Precompute Everything

All these decisions are deterministic. For any given answer, this script will always make the same guesses. Since we’ve already precomputed the first answer, can we precompute the optimal 2nd or 3rd answer? Yes!

By simulating every possible answer, and tracking what the script guesses, we can create a decision tree. For those not familiar with a decision tree, imagine it like a choose-your-own adventure story. If this thing, then turn to page 46. If this clue received, guess this word. Etc.

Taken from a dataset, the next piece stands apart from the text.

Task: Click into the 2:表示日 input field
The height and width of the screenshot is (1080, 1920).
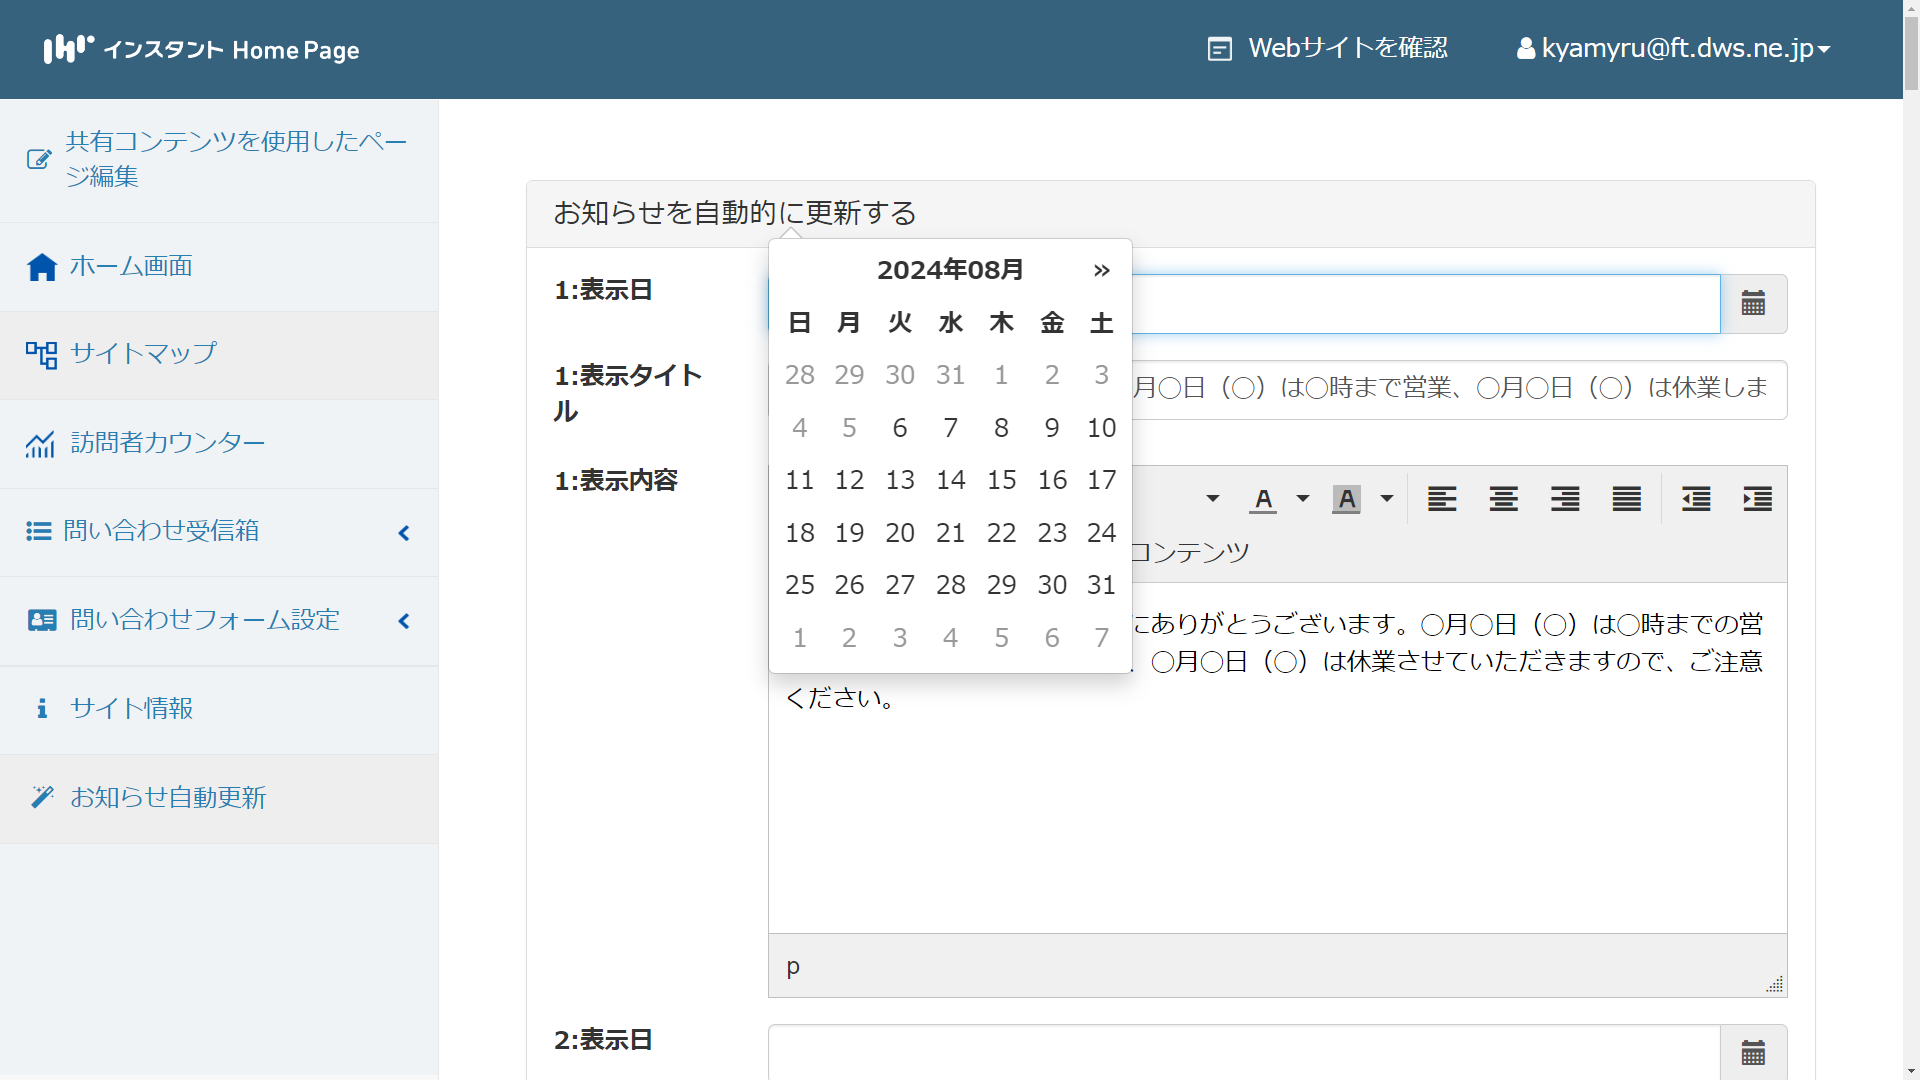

You’ve probably already seen this chart on reddit and that’s what brought you here, but here it is again, the wordle entropy decision tree.

Make it more Human

If this feels like cheating, it is. A friend commented to me that, automation aside, since the script knows the exact answer list, it has an unfair advantage over a naive human, however talented. How is a ordinary human player supposed to know that “dwarf” might be an answer, but “caret” won’t be? After all, wordle lets you guess both!

But expanding answer_list include any legal 5-letter word absolutely nerfs performance because the script keeps guessing words like “aahdl”. So where’s the nice middle ground? Occurrence lists.

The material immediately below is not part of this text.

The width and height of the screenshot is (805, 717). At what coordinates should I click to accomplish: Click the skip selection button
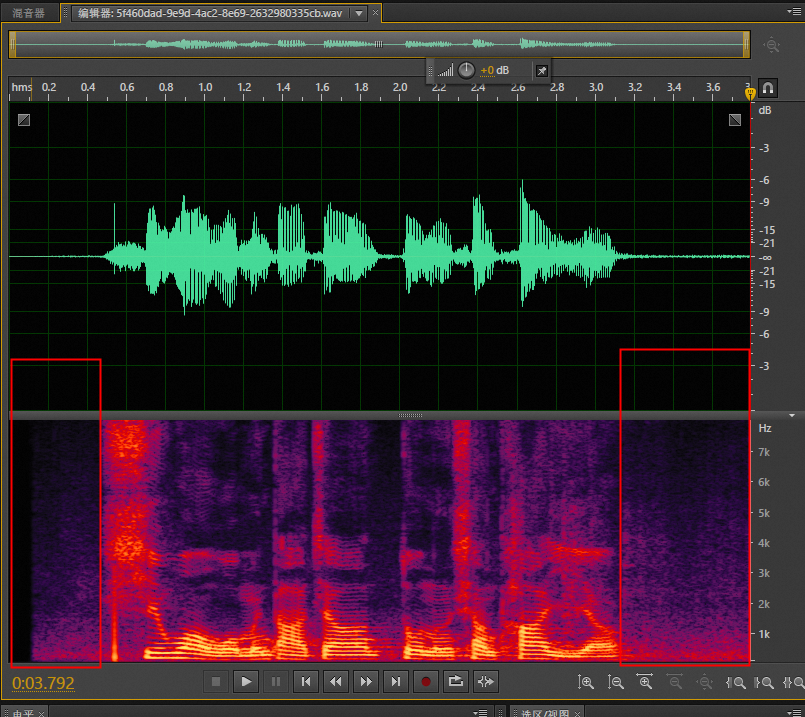click(x=486, y=682)
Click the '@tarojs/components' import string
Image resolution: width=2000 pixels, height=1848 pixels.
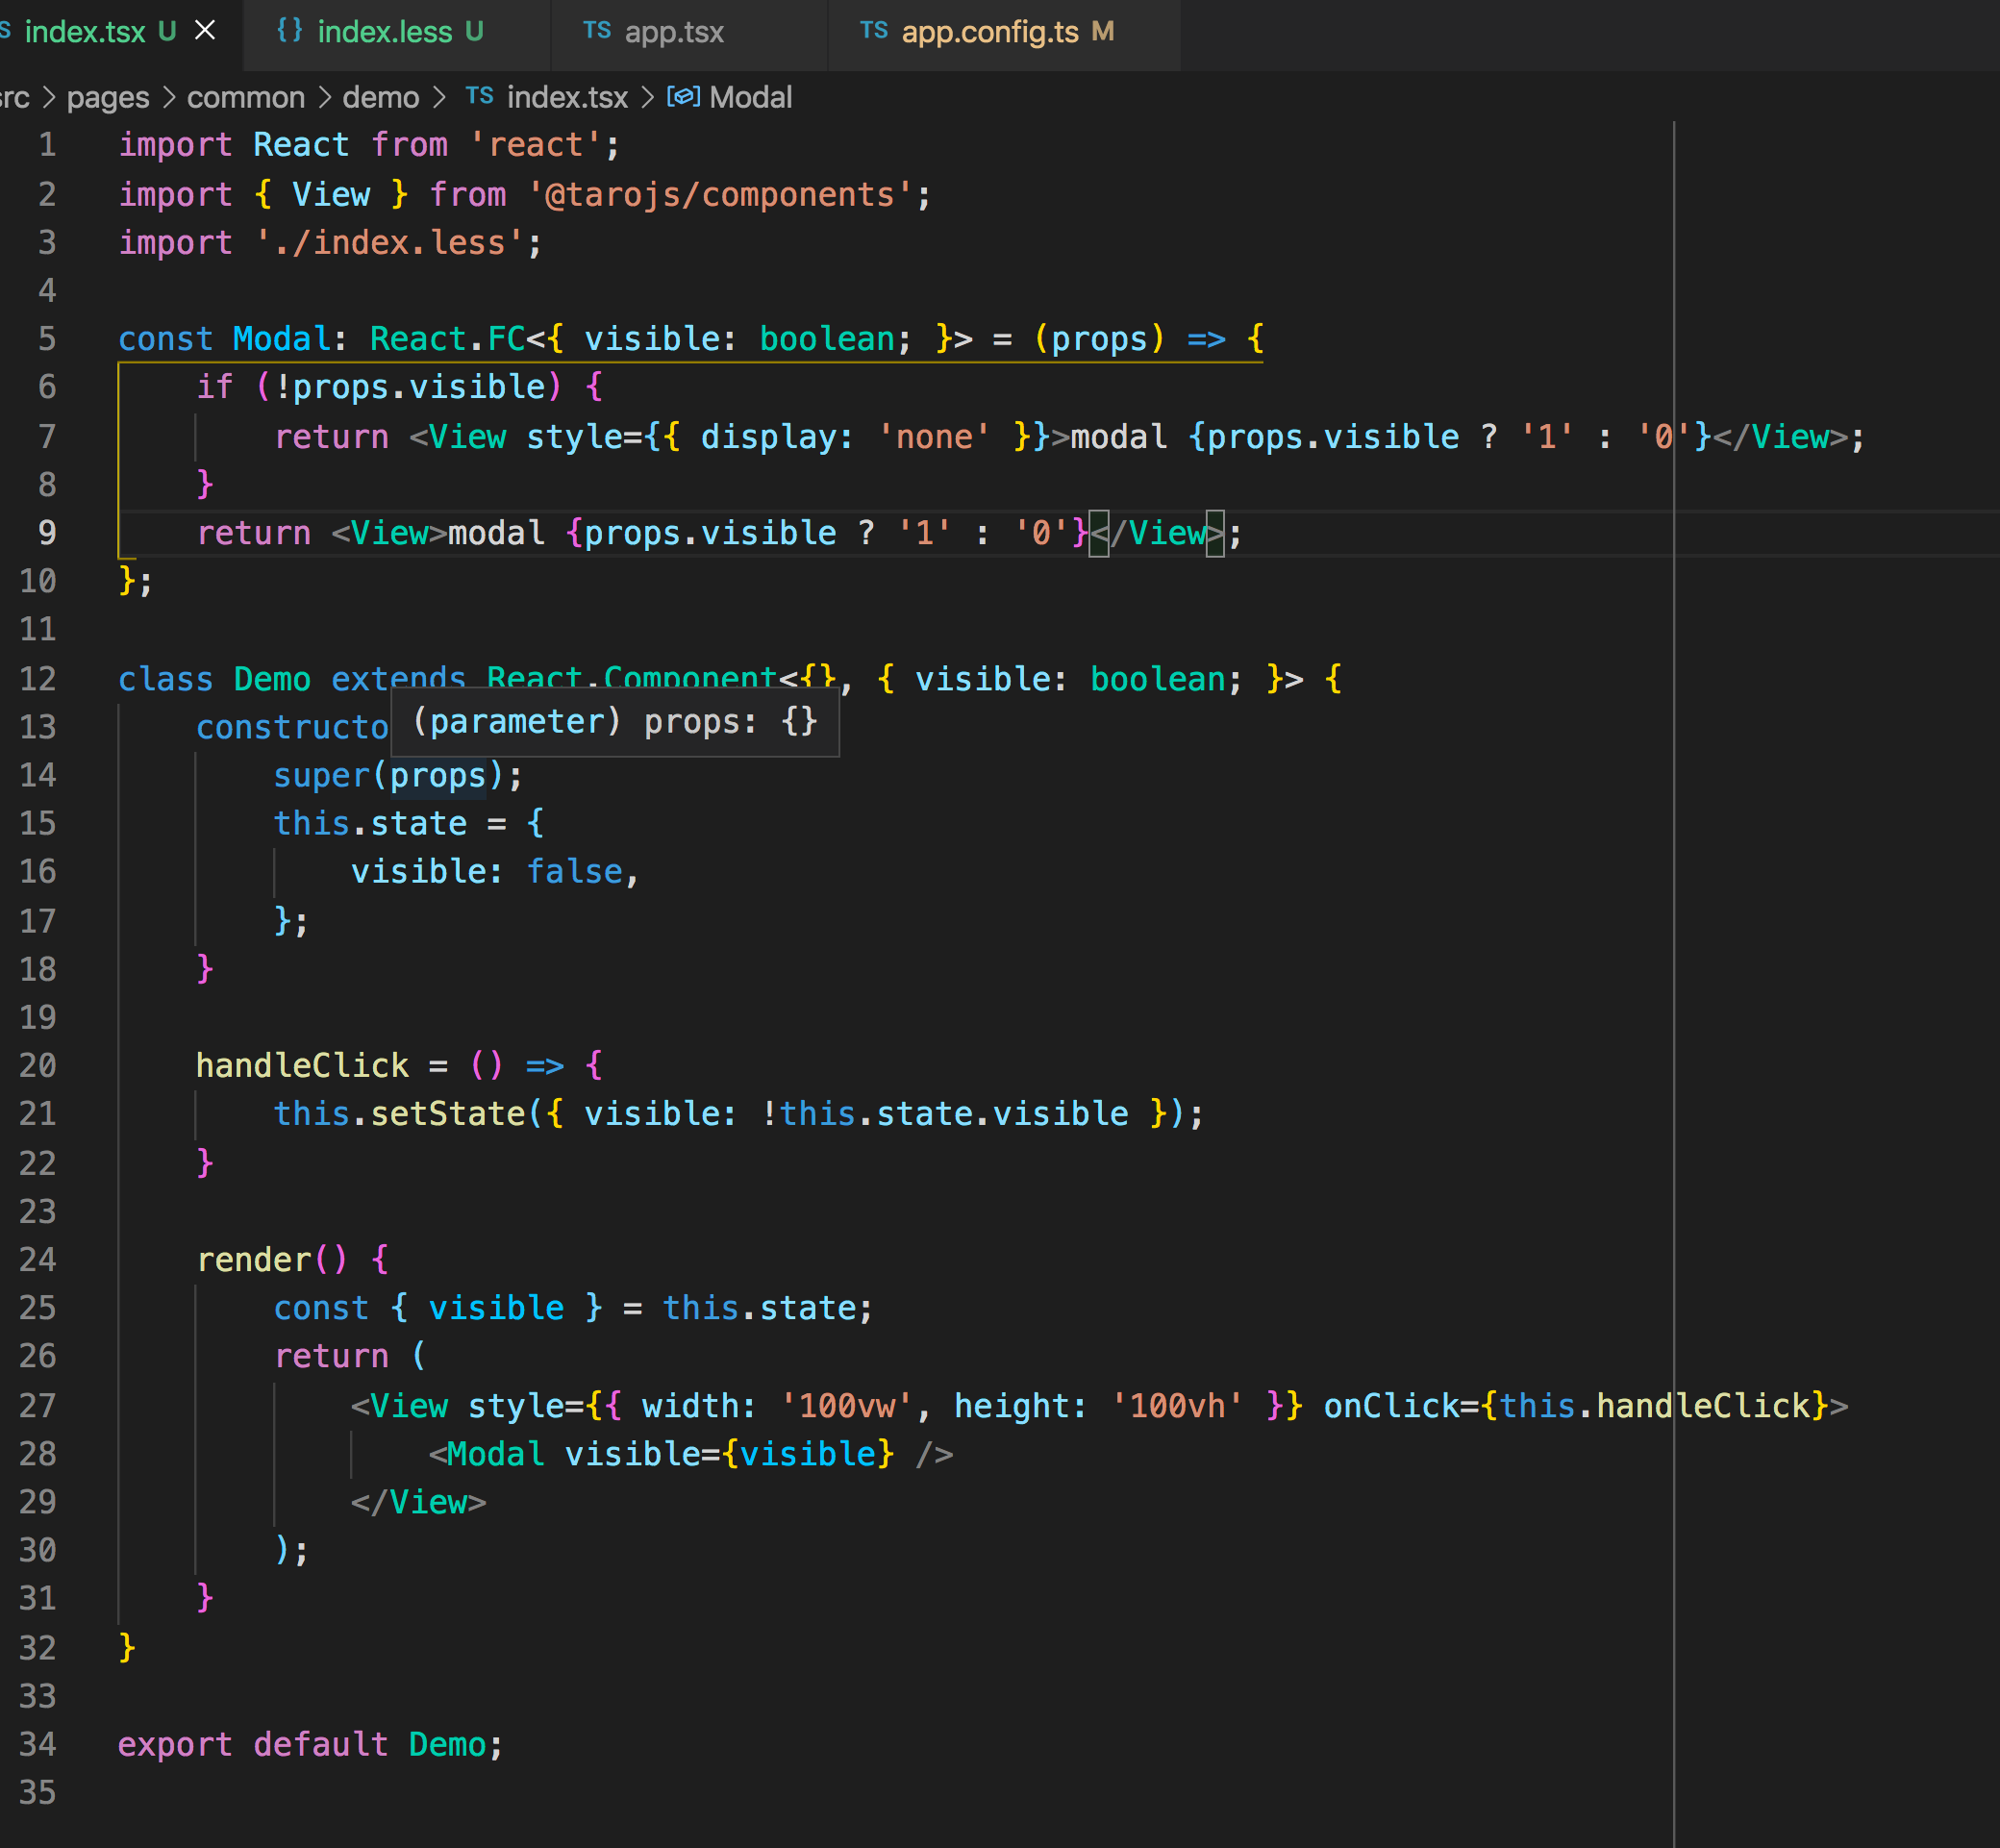pyautogui.click(x=719, y=194)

If I incorporate the rates that words occur in everyday writing into our probability calculations, I can bias the script to more common words, which are more likely to be valid answers.

The code is more or less the same. But now, the answer lists are going to be tuples of a word and it’s occurrence rate. When tallying up the size of a bin, add the occurrence rate instead. The main changes are to make_guess below.

    remaining_entropy = compute_entropy([p for a, p in answer_list])    # Here

    for guess in guessing_list:
        bins = {}
        for a, p in answer_list:   # Here
            mask = get_mask(guess, a)
            if not mask in bins.keys():
                bins[mask] = p     # Here
            else:
                bins[mask] += p    # Here

There’s also some modifications to the wordlist files, but I trust you to figure that out.

Is it Truly Optimal?

Short answer, no. For two words, broker and otter, it’ll take all 6 guesses. That’s because this particular approach only considers entropy of an individual turn rather than the game as a whole. For a more in depth dive into this global entropy approach to wordle, see the video by 3Blue1Brown that dropped three days before this blog post despite the fact I was working on this post for weeks.